# [EXCERPTED TEXT]
<<<<

As was held by Warsame, J (as he then was) in Re: Kisumu Muslim Association Kisumu HCMISC. Application No. 280 of 2003, where an officer is exercising statutory power he must direct himself properly in law and procedure and must consider all matters which are relevant and avoid extraneous matters.

In his findings the respondent alluded to a previous case between the respondent and the seller in the Kangudo case in which boundaries were fixed. However, the Respondent does not seem to have considered the previous proceedings before the District Officer and the District Commissioner and this Court is unable to tell what decision the Respondent would have arrived at had he considered the same.

It was further contended that the Respondent by his decision in effect awarded the disputed land to a deceased person. As I have already stated hereinabove the purpose of the adjudication process is to determine rights and interest in a Trust land. It would therefore be erroneous to confer rights and interests in such land on a deceased person. However, in this case what the Respondent found was that “the piece of land which was earlier combined on parcel No. 1312 should be reverted back to parcel No. 1300 which was Esther Nthenya’s as per the demarcation ruling”. I do not construe this finding to mean that the Respondent awarded the disputed land to a deceased person.

The applicant further contended that he was never afforded an opportunity of being heard after he cross-examined the deceased appellant before the Respondent. The Respondent unfortunately did not, for reasons best known to it, participate in these proceedings. The interested party on the other hand while averring that the applicant cross-examined the deceased appellant did not enlighten the Court as to the nature of the proceedings which took place thereafter.

That a party is entitled to fair hearing cannot be overemphasized. In fact that requirement is a constitutional requirement. Article 47 of the Constitution provides as follows:

Every person has the right to administrative action that is expeditious, efficient, lawful, reasonable and procedurally fair.

Article 50 of the same Constitution on the other hand provides:

Every person has the right to have any dispute that can be resolved by the application of law decided in a fair and public hearing before a court or, if appropriate, another independent and impartial tribunal or body.

>>>>

# [STORED DATA]
<<<<

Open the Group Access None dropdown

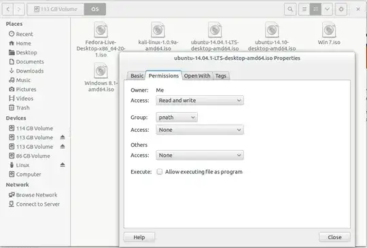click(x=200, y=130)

>>>>
<<<<

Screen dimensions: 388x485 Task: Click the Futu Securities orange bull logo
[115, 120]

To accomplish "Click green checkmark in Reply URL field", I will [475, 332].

>>>>
<<<<

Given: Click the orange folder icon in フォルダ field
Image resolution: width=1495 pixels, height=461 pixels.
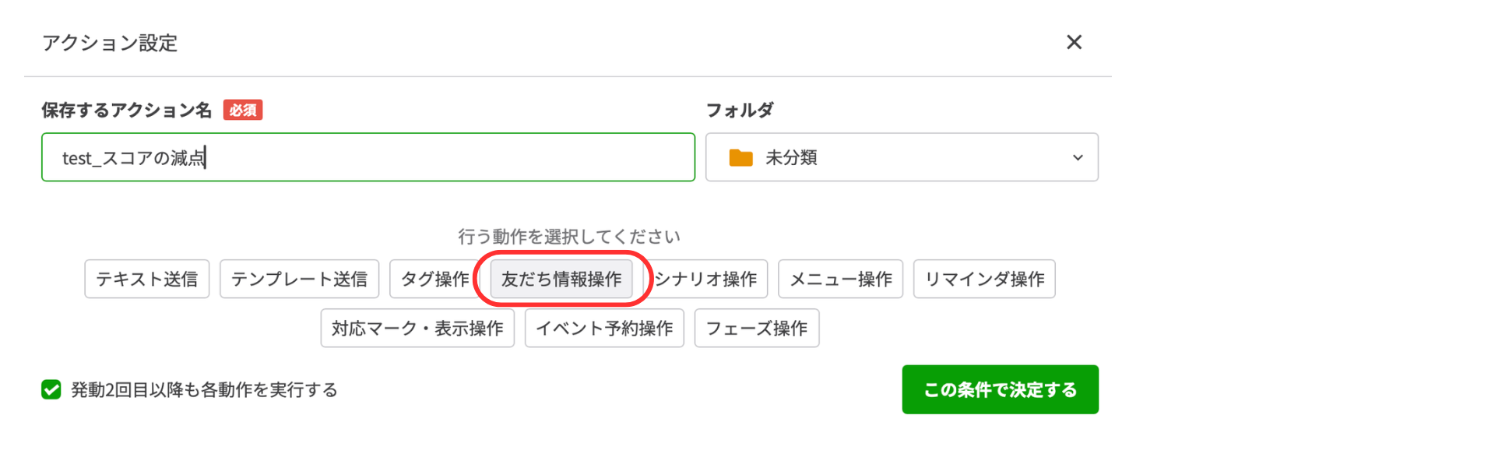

>>>>

# [EXERCISES]
(a) Based on the judgment excerpt, why does the court consider it erroneous to confer rights and interests in Trust land on a deceased person?
(b) Reproduce the passage of the judgment excerpt that begins at the words "The applicant further" and stops after the words "and procedurally fair.".

# [TASK RESPONSES]
(a) The purpose of the adjudication process is to determine rights and interests in Trust land. Conferring such rights and interests on a deceased person would therefore be erroneous.

(b)
The applicant further contended that he was never afforded an opportunity of being heard after he cross-examined the deceased appellant before the Respondent. The Respondent unfortunately did not, for reasons best known to it, participate in these proceedings. The interested party on the other hand while averring that the applicant cross-examined the deceased appellant did not enlighten the Court as to the nature of the proceedings which took place thereafter.

That a party is entitled to fair hearing cannot be overemphasized. In fact that requirement is a constitutional requirement. Article 47 of the Constitution provides as follows:

Every person has the right to administrative action that is expeditious, efficient, lawful, reasonable and procedurally fair.